Presynaptogenesis and intracellular transport in hair cells
Ribbon synapses of auditory inner hair cells (IHCs) are capable of transmitting acoustic information with exquisite temporal precision. Here, sound encoding – i.e. the translation of a physical signal into neural code – is achieved by highly regulated presynaptic exocytosis of glutamate-filled synaptic vesicles onto postsynaptic fibers of spiral ganglion neurons (SGNs). In this context, it is commonly believed that the presynaptic ribbon itself plays a major role in orchestrating not only synaptic release (e.g. by clustering presynaptic voltage-gated Ca2+ channels and other components of the release machinery), but also rapid vesicular replenishment that ensures a constant supply of releasable vesicles and hence avoid synaptic fatigue.
Within the past decade, a vast range of molecular scaffolds and key regulators of these presynaptic complexes could be identified and have deepened our understanding of this unconventional synapse. Moreover, a large body of work has investigated mechanisms of synaptogenesis within the organ of Corti, providing insights into neuronal pathfinding within the tissue and synapse formation. However, fundamental aspects of synaptogenesis from a presynaptic perspective (i.e. ‚presynaptogenesis‘) – thereby linking the presynaptic molecular complex and the processes involved in synapse formation with the postsynapse – have so far been largely neglected. In this context, some of the most important questions that still require clarification are the following: (i) which molecular mechanisms determine presynaptic active zone formation and maturation, (ii) how are presynaptic precursors transported to their correct destination at the presynaptic active zone membrane and finally, (iii) does synaptic activity influence synaptic architecture at auditory ribbon synapses?

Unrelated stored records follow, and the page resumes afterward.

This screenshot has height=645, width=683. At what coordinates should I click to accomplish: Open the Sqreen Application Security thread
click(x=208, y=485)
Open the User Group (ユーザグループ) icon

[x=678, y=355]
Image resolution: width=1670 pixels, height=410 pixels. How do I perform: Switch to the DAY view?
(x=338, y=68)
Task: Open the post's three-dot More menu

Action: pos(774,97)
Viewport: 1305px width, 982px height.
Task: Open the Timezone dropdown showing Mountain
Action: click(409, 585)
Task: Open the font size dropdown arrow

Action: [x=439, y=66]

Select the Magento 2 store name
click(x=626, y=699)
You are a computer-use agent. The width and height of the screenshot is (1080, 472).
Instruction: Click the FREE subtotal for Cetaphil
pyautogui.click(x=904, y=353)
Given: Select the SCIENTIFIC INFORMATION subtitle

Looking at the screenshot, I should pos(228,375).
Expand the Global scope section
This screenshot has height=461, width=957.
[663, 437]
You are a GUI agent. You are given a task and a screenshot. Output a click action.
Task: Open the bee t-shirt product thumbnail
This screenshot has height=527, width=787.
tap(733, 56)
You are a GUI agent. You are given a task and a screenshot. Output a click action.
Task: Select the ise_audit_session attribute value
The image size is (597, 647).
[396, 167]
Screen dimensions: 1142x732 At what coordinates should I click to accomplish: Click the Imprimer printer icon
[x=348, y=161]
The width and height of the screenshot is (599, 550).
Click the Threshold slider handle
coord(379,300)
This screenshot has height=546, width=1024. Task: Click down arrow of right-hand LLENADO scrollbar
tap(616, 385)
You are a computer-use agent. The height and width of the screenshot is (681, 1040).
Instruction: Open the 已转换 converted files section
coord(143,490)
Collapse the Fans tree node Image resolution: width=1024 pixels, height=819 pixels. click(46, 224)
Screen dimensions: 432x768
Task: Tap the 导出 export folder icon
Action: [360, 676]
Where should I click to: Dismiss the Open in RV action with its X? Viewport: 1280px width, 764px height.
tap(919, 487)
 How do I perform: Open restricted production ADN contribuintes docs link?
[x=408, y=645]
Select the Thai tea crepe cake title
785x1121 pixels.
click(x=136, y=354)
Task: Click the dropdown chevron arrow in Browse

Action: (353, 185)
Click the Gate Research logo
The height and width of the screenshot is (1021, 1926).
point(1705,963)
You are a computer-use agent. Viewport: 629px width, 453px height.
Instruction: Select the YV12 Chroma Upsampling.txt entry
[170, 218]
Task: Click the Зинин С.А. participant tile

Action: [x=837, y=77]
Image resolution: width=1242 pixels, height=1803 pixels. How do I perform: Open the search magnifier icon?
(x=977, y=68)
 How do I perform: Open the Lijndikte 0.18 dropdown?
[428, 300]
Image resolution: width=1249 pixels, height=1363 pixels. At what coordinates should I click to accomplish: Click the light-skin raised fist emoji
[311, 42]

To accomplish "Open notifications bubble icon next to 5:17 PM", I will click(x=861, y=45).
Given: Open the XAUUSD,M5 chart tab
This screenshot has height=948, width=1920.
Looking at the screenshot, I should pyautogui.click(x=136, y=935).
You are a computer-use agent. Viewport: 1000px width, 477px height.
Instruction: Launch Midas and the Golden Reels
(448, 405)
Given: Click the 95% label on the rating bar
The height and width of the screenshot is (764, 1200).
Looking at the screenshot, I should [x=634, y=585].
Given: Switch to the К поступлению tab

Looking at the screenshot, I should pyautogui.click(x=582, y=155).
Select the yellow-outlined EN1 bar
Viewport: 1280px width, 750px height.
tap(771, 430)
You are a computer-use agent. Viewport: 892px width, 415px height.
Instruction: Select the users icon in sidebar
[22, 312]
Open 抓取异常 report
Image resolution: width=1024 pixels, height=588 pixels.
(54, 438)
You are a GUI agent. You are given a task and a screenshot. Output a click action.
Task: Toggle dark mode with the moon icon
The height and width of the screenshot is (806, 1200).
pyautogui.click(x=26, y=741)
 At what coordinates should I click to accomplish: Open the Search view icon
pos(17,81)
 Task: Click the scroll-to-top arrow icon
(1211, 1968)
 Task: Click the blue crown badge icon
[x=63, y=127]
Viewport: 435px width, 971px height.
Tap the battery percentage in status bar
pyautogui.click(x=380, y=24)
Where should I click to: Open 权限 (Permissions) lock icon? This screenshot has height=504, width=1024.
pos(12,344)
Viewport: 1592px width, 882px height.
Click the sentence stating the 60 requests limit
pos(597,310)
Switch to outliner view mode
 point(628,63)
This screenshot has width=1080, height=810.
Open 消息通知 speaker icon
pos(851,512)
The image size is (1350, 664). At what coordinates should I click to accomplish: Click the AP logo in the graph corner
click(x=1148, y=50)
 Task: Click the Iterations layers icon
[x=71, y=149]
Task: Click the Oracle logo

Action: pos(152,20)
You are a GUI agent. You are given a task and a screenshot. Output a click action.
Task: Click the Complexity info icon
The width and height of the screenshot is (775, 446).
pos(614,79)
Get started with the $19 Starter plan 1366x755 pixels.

By combining AAV-mediated genetic manipulation of IHCs with long-term fluorescent single particle tracking and optogenetic stimulation of living cells, many of these open questions can now be adequately addressed. Specifically, we employ confocal and widefield-based long-term live-cell imaging as well as post-hoc immunohistochemical analyses and super-resolution microscopy (STED) to monitor activity-dependent structural plasticity and ribbon dynamics during hair cell development and identify molecular key players in this intricate framework with nanoscale resolution.